======== DATASET EXCERPTS ========

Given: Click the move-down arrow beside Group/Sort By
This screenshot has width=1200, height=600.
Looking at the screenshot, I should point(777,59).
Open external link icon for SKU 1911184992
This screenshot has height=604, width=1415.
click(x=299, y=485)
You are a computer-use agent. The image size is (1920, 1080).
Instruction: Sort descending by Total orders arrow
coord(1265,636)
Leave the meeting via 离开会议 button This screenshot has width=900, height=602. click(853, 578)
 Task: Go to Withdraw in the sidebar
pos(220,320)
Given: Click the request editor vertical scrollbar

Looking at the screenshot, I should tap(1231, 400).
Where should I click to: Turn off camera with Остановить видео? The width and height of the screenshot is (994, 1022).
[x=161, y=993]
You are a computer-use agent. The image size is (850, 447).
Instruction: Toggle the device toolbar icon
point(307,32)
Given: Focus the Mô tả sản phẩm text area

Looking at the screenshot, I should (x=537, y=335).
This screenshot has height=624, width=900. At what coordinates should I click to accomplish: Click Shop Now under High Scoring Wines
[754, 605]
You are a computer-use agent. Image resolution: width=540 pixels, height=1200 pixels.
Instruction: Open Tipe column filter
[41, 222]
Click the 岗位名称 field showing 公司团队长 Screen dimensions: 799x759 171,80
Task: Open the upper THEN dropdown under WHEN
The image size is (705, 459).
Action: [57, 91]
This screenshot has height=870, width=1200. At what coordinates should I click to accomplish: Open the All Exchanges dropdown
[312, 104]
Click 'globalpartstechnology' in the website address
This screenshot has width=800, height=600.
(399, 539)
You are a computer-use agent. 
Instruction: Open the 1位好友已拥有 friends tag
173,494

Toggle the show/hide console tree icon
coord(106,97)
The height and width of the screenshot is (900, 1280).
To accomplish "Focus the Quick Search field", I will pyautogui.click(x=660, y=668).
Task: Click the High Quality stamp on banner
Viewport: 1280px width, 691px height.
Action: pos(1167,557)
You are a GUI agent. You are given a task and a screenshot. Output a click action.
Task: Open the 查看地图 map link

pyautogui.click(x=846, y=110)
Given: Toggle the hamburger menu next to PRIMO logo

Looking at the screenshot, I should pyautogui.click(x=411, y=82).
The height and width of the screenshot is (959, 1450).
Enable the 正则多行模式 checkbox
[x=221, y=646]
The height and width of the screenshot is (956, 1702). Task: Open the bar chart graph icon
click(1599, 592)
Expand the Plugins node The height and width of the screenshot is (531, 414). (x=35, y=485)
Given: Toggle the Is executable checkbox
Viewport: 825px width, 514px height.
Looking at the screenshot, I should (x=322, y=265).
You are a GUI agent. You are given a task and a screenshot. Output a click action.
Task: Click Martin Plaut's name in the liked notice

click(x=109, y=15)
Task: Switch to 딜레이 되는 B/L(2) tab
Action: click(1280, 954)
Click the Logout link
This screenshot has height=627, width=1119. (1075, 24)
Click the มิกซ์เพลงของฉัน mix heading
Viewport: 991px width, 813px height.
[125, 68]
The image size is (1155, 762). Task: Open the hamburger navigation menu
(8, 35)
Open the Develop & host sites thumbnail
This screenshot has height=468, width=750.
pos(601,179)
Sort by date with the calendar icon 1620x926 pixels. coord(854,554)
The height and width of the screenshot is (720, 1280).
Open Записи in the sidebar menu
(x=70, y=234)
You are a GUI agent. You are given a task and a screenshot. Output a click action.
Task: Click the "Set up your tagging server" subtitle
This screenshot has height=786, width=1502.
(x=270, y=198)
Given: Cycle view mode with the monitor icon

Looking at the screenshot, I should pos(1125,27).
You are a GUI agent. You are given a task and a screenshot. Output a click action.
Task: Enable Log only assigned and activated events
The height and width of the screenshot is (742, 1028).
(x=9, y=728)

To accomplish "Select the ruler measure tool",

========

> [PROBLEM DETAILS]
Return the material exactly as it was provided.

> [FINAL ANSWER]
Given: Click the move-down arrow beside Group/Sort By
This screenshot has width=1200, height=600.
Looking at the screenshot, I should point(777,59).
Open external link icon for SKU 1911184992
This screenshot has height=604, width=1415.
click(x=299, y=485)
You are a computer-use agent. The image size is (1920, 1080).
Instruction: Sort descending by Total orders arrow
coord(1265,636)
Leave the meeting via 离开会议 button This screenshot has width=900, height=602. click(853, 578)
 Task: Go to Withdraw in the sidebar
pos(220,320)
Given: Click the request editor vertical scrollbar

Looking at the screenshot, I should tap(1231, 400).
Where should I click to: Turn off camera with Остановить видео? The width and height of the screenshot is (994, 1022).
[x=161, y=993]
You are a computer-use agent. The image size is (850, 447).
Instruction: Toggle the device toolbar icon
point(307,32)
Given: Focus the Mô tả sản phẩm text area

Looking at the screenshot, I should (x=537, y=335).
This screenshot has height=624, width=900. At what coordinates should I click to accomplish: Click Shop Now under High Scoring Wines
[754, 605]
You are a computer-use agent. Image resolution: width=540 pixels, height=1200 pixels.
Instruction: Open Tipe column filter
[41, 222]
Click the 岗位名称 field showing 公司团队长 Screen dimensions: 799x759 171,80
Task: Open the upper THEN dropdown under WHEN
The image size is (705, 459).
Action: [57, 91]
This screenshot has height=870, width=1200. At what coordinates should I click to accomplish: Open the All Exchanges dropdown
[312, 104]
Click 'globalpartstechnology' in the website address
This screenshot has width=800, height=600.
(399, 539)
You are a computer-use agent. 
Instruction: Open the 1位好友已拥有 friends tag
173,494

Toggle the show/hide console tree icon
coord(106,97)
The height and width of the screenshot is (900, 1280).
To accomplish "Focus the Quick Search field", I will pyautogui.click(x=660, y=668).
Task: Click the High Quality stamp on banner
Viewport: 1280px width, 691px height.
Action: pos(1167,557)
You are a GUI agent. You are given a task and a screenshot. Output a click action.
Task: Open the 查看地图 map link

pyautogui.click(x=846, y=110)
Given: Toggle the hamburger menu next to PRIMO logo

Looking at the screenshot, I should pyautogui.click(x=411, y=82).
The height and width of the screenshot is (959, 1450).
Enable the 正则多行模式 checkbox
[x=221, y=646]
The height and width of the screenshot is (956, 1702). Task: Open the bar chart graph icon
click(1599, 592)
Expand the Plugins node The height and width of the screenshot is (531, 414). (x=35, y=485)
Given: Toggle the Is executable checkbox
Viewport: 825px width, 514px height.
Looking at the screenshot, I should (x=322, y=265).
You are a GUI agent. You are given a task and a screenshot. Output a click action.
Task: Click Martin Plaut's name in the liked notice

click(x=109, y=15)
Task: Switch to 딜레이 되는 B/L(2) tab
Action: click(1280, 954)
Click the Logout link
This screenshot has height=627, width=1119. (1075, 24)
Click the มิกซ์เพลงของฉัน mix heading
Viewport: 991px width, 813px height.
[125, 68]
The image size is (1155, 762). Task: Open the hamburger navigation menu
(8, 35)
Open the Develop & host sites thumbnail
This screenshot has height=468, width=750.
pos(601,179)
Sort by date with the calendar icon 1620x926 pixels. coord(854,554)
The height and width of the screenshot is (720, 1280).
Open Записи in the sidebar menu
(x=70, y=234)
You are a GUI agent. You are given a task and a screenshot. Output a click action.
Task: Click the "Set up your tagging server" subtitle
This screenshot has height=786, width=1502.
(x=270, y=198)
Given: Cycle view mode with the monitor icon

Looking at the screenshot, I should pos(1125,27).
You are a GUI agent. You are given a task and a screenshot. Output a click action.
Task: Enable Log only assigned and activated events
The height and width of the screenshot is (742, 1028).
(x=9, y=728)

To accomplish "Select the ruler measure tool",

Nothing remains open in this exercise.